Step 5: Build a Systematic Closing Process
Closing franchise deals requires finesse, follow-up, and frankly, persistence. Most deals don’t close on discovery day, they close in the week or two following.
Handle objections professionally. “I need to talk to my spouse.” “I’m looking at other concepts.” “I’m not sure about the territory.” These are all normal. Have responses ready and be willing to problem-solve. Offer additional franchisee references, schedule a call with your CFO to review numbers, or propose alternative territories.
Create urgency without pressure. Territory scarcity, development incentives for early franchisees, or limited availability of your personal involvement as the brand scales, these are all legitimate reasons to move forward now. Use them.
Stay in touch relentlessly. Follow up every 2-3 days after discovery day. Share additional information, answer new questions, and keep momentum going. The deal that closes is often the one where the franchisor simply stayed more engaged than the competition.
Make signing easy. Use e-signature platforms, have financing options ready, and remove friction from the paperwork process. The easier you make it to say yes, the more people will.

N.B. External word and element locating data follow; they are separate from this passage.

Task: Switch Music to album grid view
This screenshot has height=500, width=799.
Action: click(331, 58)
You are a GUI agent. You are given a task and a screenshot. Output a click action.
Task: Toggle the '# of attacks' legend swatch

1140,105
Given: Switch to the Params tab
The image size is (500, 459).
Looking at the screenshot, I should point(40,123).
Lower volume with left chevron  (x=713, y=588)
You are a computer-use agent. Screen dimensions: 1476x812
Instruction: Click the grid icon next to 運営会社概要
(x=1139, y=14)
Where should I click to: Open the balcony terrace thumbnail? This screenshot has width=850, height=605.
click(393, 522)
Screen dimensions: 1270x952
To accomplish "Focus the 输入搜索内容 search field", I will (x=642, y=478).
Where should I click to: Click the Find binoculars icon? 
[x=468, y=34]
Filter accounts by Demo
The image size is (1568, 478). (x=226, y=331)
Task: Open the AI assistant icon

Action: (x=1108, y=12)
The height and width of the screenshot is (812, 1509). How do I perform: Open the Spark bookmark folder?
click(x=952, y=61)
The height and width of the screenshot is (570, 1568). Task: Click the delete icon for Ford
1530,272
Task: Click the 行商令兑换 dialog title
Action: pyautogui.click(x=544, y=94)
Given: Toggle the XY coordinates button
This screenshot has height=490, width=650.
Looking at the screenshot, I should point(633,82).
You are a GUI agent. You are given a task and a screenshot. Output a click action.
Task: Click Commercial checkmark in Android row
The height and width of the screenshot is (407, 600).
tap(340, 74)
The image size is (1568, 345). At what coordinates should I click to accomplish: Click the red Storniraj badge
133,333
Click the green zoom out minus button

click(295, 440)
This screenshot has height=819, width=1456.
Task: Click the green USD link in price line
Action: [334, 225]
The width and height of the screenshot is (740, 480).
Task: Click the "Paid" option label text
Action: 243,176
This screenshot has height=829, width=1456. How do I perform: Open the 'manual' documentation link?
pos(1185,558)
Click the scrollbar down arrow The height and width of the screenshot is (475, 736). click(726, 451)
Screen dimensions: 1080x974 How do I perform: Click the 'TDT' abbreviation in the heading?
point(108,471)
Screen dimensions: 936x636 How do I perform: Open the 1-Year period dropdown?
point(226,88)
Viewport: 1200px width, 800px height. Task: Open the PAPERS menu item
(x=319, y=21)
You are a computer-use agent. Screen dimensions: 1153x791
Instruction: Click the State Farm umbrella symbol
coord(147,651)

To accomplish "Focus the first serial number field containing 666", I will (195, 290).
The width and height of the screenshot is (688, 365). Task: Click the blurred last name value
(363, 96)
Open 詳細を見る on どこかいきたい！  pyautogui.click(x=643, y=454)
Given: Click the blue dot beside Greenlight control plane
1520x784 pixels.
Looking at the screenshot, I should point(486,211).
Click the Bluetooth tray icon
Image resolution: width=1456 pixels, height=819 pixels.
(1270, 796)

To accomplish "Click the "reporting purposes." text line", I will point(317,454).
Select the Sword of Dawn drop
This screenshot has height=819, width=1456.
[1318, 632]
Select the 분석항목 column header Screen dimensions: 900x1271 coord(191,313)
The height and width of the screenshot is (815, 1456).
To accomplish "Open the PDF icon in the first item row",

Step 6: Track, Measure, and Optimize
Franchise sales is a numbers game, but only if you know your numbers. Track everything.
Monitor your key metrics. How many leads come in weekly? What’s your contact-to-qualified-candidate ratio? How many discovery calls convert to discovery days? What’s your discovery day to close rate? Your average sales cycle length? Without these numbers, you’re flying blind.
Identify bottlenecks. If you’re getting tons of leads but few qualify, you have a lead quality problem. If candidates love discovery day but don’t close, you have an objection-handling or follow-up problem. If your sales cycle is stretching beyond 90 days, you have a momentum problem. Fix what’s broken.
Test and improve. Try different portal listings, adjust your sales script, experiment with discovery day formats, or offer different incentives. Franchise sales gets better with repetition and refinement.
The Reality Check: This is a Full-Time Job
If you’re reading this thinking, “This sounds like a lot of work,” you’re absolutely right. Building a franchise sales organization from scratch typically requires 40-60 hours per week of dedicated effort. And here’s the problem: you’re also running your existing business.
Most emerging brand CEOs attempt to sell franchises while simultaneously managing operations, developing new locations, overseeing marketing, handling HR, and dealing with a thousand other priorities. Something has to give: and usually, it’s franchise sales that suffers.
This is exactly why fractional franchise sales exists. Instead of hiring a $150k+ full-time VP of Franchise Development (who you can’t afford or justify at 5 units), you bring in experienced outsourced franchise development professionals who’ve done this dozens of times before. They bring the CRM, the lead gen strategies, the sales process, and the closing expertise: without the full-time salary and overhead.
You get to focus on running your business while experienced franchise sales professionals handle your growth. That’s the model that’s working for smart emerging brands in 2026.
Your Next Move
Landing your first five franchisees is hard work, but it’s doable with the right systems, discipline, and focus. Whether you decide to tackle this yourself or bring in fractional support, the key is getting started with a clear plan.
The legal work is done. Now it’s time to sell.